Exercise directions.
Beneath this task are records; print exactly the stretch of them from the line with "Open more options on the margarita tweet" through the line with "Task: Click the Home Team Win column header", both ends included.
*** Opening Supplied material ***
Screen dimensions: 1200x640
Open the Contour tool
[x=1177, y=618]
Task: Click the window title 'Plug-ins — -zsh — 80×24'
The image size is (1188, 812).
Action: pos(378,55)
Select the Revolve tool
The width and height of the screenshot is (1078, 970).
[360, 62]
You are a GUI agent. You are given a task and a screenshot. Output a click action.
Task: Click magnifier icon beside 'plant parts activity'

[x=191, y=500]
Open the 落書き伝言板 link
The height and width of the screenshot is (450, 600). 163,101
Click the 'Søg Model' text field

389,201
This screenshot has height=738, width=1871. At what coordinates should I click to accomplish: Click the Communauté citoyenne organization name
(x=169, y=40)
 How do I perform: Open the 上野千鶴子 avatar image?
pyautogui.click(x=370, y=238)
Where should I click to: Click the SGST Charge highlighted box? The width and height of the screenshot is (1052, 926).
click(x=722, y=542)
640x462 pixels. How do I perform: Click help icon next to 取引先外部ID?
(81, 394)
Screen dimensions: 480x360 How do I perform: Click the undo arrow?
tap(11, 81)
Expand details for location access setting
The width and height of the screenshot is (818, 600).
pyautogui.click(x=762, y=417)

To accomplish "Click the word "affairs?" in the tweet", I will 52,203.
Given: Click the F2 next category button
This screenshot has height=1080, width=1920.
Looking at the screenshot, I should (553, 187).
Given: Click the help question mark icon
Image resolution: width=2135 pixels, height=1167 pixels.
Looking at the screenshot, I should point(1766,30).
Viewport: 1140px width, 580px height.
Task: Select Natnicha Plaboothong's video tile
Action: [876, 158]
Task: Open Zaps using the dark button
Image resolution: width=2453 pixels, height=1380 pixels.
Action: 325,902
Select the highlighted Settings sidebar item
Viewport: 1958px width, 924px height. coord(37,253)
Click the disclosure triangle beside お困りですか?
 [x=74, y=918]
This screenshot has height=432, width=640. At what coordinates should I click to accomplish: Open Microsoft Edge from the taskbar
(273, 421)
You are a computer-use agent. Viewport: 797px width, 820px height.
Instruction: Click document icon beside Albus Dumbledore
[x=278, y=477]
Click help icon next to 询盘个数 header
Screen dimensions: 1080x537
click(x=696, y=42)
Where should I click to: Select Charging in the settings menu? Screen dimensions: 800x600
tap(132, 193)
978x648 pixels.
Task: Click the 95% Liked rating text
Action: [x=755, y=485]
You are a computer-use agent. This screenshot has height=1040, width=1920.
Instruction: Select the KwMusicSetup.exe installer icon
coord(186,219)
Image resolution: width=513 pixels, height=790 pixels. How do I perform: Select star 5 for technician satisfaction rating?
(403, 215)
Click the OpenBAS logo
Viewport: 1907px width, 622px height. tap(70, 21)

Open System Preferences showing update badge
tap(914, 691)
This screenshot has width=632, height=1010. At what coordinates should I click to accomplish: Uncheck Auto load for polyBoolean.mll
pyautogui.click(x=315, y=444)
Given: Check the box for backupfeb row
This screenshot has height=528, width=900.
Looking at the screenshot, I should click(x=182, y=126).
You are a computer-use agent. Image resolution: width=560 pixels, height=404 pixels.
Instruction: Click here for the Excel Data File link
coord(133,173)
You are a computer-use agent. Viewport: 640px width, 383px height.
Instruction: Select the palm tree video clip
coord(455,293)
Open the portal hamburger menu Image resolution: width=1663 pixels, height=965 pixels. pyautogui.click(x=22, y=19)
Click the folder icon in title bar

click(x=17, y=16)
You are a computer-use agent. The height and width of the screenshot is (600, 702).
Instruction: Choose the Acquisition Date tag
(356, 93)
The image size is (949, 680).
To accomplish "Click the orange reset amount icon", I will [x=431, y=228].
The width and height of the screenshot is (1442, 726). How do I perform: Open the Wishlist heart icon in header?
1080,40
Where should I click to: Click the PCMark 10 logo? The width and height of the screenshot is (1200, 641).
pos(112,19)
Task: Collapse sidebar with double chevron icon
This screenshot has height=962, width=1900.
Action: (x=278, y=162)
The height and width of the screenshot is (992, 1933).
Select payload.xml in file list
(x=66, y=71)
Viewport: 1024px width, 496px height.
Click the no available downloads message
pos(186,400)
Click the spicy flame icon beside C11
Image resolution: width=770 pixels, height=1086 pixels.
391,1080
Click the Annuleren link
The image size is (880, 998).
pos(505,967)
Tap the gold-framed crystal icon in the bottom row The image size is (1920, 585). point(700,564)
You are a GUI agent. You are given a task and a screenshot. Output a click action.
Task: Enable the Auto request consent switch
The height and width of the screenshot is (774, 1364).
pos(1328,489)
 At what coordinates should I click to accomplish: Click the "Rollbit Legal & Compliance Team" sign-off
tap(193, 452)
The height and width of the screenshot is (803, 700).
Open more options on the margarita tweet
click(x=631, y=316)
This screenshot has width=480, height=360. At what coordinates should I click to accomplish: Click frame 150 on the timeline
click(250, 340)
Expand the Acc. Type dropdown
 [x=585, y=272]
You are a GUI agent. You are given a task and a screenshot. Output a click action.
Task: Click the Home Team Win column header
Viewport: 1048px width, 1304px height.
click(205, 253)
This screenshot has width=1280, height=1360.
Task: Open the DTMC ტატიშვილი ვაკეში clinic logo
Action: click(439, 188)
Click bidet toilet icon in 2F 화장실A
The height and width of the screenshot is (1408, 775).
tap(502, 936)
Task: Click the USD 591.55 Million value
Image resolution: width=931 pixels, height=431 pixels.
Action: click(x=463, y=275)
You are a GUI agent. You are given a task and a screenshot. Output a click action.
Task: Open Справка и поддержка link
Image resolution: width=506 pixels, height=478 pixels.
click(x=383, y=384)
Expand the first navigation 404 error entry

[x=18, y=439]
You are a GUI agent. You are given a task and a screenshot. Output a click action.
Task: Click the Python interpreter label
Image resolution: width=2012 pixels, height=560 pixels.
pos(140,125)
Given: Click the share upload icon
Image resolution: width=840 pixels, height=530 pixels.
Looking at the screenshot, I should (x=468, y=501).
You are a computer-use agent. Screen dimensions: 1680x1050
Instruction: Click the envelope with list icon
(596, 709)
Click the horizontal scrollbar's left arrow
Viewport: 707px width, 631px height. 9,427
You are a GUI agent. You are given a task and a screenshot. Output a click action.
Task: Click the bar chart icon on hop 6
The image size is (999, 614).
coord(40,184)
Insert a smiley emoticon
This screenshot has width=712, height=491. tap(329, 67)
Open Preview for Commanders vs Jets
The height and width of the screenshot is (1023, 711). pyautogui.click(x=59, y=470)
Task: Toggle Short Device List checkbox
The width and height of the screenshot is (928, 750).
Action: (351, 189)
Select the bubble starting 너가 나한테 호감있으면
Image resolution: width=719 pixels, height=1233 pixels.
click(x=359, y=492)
*** Closing Supplied material ***
Solution for this problem.
Open more options on the margarita tweet
click(x=631, y=316)
This screenshot has width=480, height=360. At what coordinates should I click to accomplish: Click frame 150 on the timeline
click(250, 340)
Expand the Acc. Type dropdown
 [x=585, y=272]
You are a GUI agent. You are given a task and a screenshot. Output a click action.
Task: Click the Home Team Win column header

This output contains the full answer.